Reproduce word for word the passage of the granular hydrogel article starting at "Robert Egan" and ending at "and rheology, respectively.".

**Provided text**
********************

Advanced model unlocks granular hydrogel mechanics for biomedical applications

Robert Egan
associate editor

Researchers at the University of Illinois Urbana-Champaign have developed a novel framework for understanding and controlling the flow behavior of granular hydrogels—a class of material made up of densely packed, microscopic gel particles with promising applications in medicine, 3D bioprinting, and tissue repair.
The new study, in Advanced Materials, was led by chemical and biomolecular engineering professors Brendan A. Harley and Simon A. Rogers, whose research groups specialize in biomaterials engineering and rheology, respectively.
Granular hydrogels have a unique ability to mimic the mechanical properties of living tissue, which makes them ideal candidates for encapsulating and delivering cells directly into the body. By integrating material synthesis and characterization with rheological modeling, the researchers created a predictive model that captures the essential physics of how granular hydrogels deform—reducing a complex problem to a few controllable parameters.
"To use granular hydrogels, you need to be able to put them inside of a body," Rogers said. "This typically involves some sort of injection or printing type process, which then means that we have to understand how these materials flow and deform—or their rheology. Previous researchers have taken what I would consider to be a traditional rheological approach and reported measures that we know are incomplete and we know don't accurately represent the physics that's taking place."
Here, the team applied an advanced rheological model previously developed by the Rogers research group, known as the Kamani-Donley-Rogers model, which factors in the concept of "brittility" to describe where a material sits on the spectrum between ductile and brittle failure. By quantifying this property alongside yield stress behavior, the model builds a comprehensive picture of the granular hydrogels' rheology and allows researchers to tailor those properties during the synthesis process to match the needs of specific tissues.
"Knowing how well our model works, we could then calculate how the granular hydrogels are going to behave under any flow condition or deformation type, such as being printed into the body or injected into the body," Rogers said. "Or what would happen once they're in, say, a shoulder joint or a knee joint, or wherever they're going to be injected into it."
For Harley, whose lab specializes in engineering implantable biomaterials as well as biomaterials that can be used as models of tissues outside of the body such as the bone marrow, the implications are far-reaching.
"A healthy bone marrow is essential for lifelong health," Harley explained. "It's where we produce all the blood and immune cells we need daily. As humans age, we have changes in the dynamics of how the bone marrow behaves, and we have changes in the frequency of hematopoietic malignancies, like multiple myeloma. The ability to create and characterize increasingly sophisticated granular models of the bone marrow is offering an entirely new way to understand how this evolution in properties over time affects how these essential cells behave."

********************

**Extracted material**
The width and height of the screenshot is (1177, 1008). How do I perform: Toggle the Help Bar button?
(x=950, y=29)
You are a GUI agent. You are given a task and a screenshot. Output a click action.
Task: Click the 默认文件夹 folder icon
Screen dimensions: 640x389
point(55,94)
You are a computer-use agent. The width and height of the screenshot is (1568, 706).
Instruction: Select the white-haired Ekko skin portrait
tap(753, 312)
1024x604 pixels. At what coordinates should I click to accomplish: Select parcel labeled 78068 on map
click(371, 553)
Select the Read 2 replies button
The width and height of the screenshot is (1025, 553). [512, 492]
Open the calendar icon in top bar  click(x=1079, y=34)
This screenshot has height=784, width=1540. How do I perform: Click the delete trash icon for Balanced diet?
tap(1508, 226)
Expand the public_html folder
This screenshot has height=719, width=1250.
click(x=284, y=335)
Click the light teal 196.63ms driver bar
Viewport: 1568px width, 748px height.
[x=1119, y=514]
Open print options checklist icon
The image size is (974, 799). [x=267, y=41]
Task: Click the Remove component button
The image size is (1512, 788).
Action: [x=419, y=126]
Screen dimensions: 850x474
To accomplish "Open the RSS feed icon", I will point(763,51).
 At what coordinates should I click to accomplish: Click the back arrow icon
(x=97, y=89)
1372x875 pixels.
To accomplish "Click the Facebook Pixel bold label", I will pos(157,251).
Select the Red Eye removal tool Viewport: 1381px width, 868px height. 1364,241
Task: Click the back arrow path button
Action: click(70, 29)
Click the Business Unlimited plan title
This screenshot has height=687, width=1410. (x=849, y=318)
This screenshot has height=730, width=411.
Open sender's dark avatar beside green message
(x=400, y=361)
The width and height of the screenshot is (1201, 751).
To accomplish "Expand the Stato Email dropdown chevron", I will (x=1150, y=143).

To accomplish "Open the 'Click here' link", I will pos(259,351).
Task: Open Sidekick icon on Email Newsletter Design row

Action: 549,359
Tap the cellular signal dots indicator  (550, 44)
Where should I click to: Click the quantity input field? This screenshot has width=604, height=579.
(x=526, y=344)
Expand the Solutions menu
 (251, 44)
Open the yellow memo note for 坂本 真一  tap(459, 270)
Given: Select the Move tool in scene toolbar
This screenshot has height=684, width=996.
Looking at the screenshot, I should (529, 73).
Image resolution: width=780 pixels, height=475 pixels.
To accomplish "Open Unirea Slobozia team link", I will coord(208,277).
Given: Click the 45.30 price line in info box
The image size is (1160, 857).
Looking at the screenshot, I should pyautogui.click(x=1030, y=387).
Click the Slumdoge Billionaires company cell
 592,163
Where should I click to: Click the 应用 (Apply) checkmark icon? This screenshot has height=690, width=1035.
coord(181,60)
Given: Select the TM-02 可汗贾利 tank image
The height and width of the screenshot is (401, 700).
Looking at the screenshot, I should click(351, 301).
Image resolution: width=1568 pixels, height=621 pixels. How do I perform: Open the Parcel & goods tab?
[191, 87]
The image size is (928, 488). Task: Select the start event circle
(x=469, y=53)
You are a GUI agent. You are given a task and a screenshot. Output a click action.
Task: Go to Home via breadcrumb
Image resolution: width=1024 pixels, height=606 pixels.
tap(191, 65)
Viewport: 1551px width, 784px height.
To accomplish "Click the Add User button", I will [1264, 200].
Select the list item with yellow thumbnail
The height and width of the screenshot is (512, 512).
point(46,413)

********************

**Answer area**
Robert Egan
associate editor

Researchers at the University of Illinois Urbana-Champaign have developed a novel framework for understanding and controlling the flow behavior of granular hydrogels—a class of material made up of densely packed, microscopic gel particles with promising applications in medicine, 3D bioprinting, and tissue repair.
The new study, in Advanced Materials, was led by chemical and biomolecular engineering professors Brendan A. Harley and Simon A. Rogers, whose research groups specialize in biomaterials engineering and rheology, respectively.